» Directions for this task
For the word "screenshot", count the lines in the records below that include it and give only that number.

══ Dataset records

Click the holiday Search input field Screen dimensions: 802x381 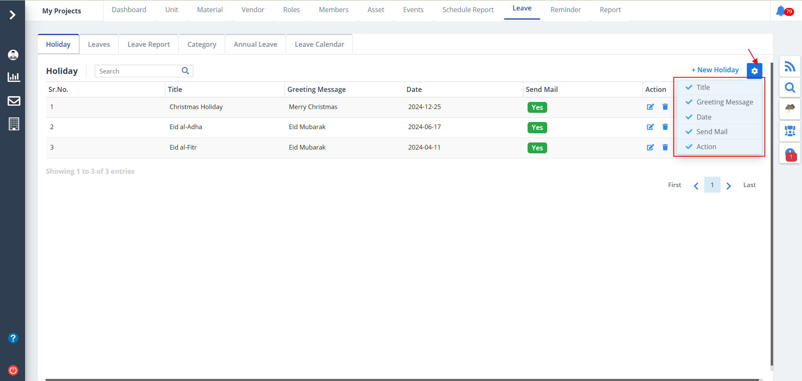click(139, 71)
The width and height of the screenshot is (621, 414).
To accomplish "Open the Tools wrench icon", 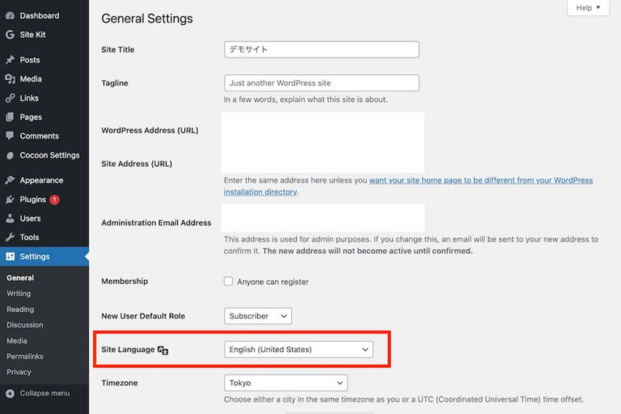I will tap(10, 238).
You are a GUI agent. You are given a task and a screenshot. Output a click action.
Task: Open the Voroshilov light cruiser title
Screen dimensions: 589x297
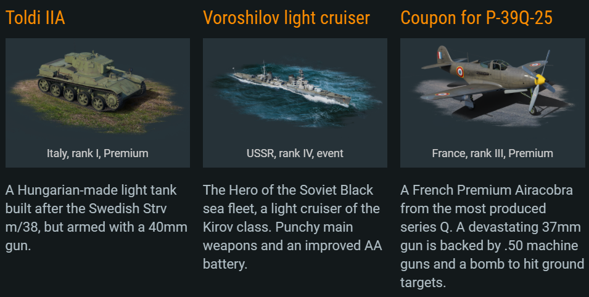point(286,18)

════
══ Dataset records

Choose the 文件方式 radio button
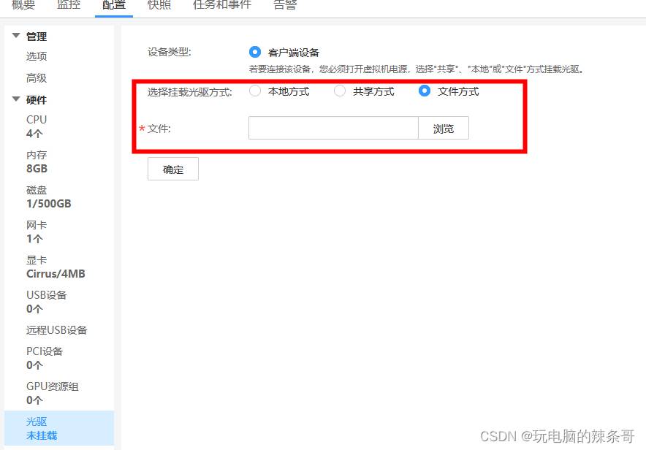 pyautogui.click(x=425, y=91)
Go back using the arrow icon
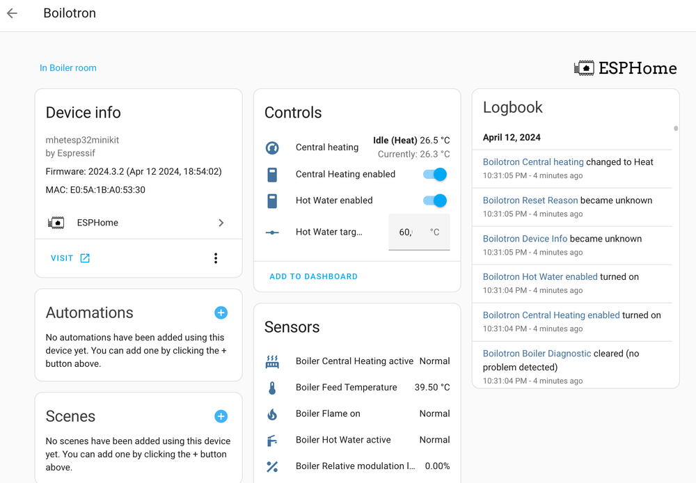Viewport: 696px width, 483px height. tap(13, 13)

════

» Task answer
2